Maybe. I think at least part of the reason is political though.
Nobody wants to be the person who scraps a security policy and then has a terrorist attack happen as a result of their policy removal. Not politicians, not TSA higher-ups, nobody. That's a career-ending mistake, no matter how unlikely it may be.
Not to mention that it's probably not a particularly popular decision amongst the public. Maybe it's security theatre, but people like it.
I think it'd be pretty easy politically, at least from a conservative (i.e. not Republican) standpoint. Argue that DHS is government waste and can't stop shit (point to the numerous studies done over the years of them being able to stop all kinds of shit from going through). Let things go back to the way they were: airports hiring private firms to do security.
This would never happen in today's climate though since both parties are pro-big government.

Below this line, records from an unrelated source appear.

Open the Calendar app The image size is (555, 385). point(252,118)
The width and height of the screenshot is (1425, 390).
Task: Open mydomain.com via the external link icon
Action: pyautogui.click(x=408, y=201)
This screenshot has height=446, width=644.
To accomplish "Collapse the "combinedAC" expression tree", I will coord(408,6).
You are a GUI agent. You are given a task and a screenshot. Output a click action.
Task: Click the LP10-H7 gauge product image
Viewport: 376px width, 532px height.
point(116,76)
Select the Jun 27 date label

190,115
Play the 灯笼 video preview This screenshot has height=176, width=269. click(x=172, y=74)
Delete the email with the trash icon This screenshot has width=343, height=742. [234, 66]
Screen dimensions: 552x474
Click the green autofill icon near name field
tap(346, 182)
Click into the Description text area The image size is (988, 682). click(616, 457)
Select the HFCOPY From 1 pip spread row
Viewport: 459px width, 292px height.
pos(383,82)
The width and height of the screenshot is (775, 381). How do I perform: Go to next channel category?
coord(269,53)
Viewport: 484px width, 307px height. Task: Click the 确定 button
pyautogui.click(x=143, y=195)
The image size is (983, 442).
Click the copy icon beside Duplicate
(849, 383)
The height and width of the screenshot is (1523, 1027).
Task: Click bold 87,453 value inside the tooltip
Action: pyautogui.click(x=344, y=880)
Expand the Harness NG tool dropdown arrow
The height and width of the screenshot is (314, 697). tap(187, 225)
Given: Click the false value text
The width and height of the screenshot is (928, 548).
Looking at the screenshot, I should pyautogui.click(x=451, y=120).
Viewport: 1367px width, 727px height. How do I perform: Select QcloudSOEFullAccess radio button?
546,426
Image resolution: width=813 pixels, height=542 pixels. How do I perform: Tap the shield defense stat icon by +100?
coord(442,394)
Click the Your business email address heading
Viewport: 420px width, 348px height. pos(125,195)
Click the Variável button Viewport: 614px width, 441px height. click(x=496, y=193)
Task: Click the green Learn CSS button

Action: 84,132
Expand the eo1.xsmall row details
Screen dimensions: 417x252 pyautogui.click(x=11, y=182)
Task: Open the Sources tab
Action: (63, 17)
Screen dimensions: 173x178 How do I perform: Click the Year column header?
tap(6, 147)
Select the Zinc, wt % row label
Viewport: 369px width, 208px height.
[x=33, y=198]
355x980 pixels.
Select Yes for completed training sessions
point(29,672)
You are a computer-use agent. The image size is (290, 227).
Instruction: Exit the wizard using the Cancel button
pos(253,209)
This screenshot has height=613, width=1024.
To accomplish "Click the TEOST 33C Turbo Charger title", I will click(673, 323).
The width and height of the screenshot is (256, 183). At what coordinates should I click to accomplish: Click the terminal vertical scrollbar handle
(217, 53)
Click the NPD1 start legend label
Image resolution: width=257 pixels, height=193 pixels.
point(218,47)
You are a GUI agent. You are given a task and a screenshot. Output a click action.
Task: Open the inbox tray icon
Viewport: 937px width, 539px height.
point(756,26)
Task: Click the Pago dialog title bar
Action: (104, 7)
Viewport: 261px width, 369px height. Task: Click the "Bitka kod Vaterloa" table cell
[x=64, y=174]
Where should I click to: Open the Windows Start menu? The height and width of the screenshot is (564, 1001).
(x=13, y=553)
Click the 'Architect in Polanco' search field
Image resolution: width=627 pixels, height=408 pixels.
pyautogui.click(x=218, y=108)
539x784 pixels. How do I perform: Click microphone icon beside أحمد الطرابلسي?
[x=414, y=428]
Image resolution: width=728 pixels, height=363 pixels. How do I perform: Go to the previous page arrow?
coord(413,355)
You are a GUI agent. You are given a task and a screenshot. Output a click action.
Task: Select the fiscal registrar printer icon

I had a friend fly to a his grandfather's funeral a few years ago, threw all of his kit into a travel bag and ran to the airport. The kit his grandfather passed down to him: kilt, jacket, belt and spooran ...
A 18" dirk from the 1800s ...
Made it through security without anyone saying anything and only remembered when it clanked as he put it into the overhead luggage compartment.
> Taking shoes off is that value, so yeah it’s never going away.
REMOVE_SHOES is one in probably a thousand settings in TSA's airport security makefile. Like all makefiles of any complexity, the trick is separating out the bona fide settings from the mountains of ineffectual ones that disappear somewhere deep in the nasty bowl of bureaucratic spaghetti.
As programmers, we should all inherently understand the value in not touching that goddamned mess unless someone really understands what they are doing. Even then, that almost always involves building a new system that runs in parallel to the spaghetti so that the "no touching" rule is obeyed at all times.
That's not to say TSA isn't a mess. It's just when I imagine what Libertarian International airport security looks like, the one thing I'm certain of is that they have set the RANDOMIZED_SCREENING flag incorrectly.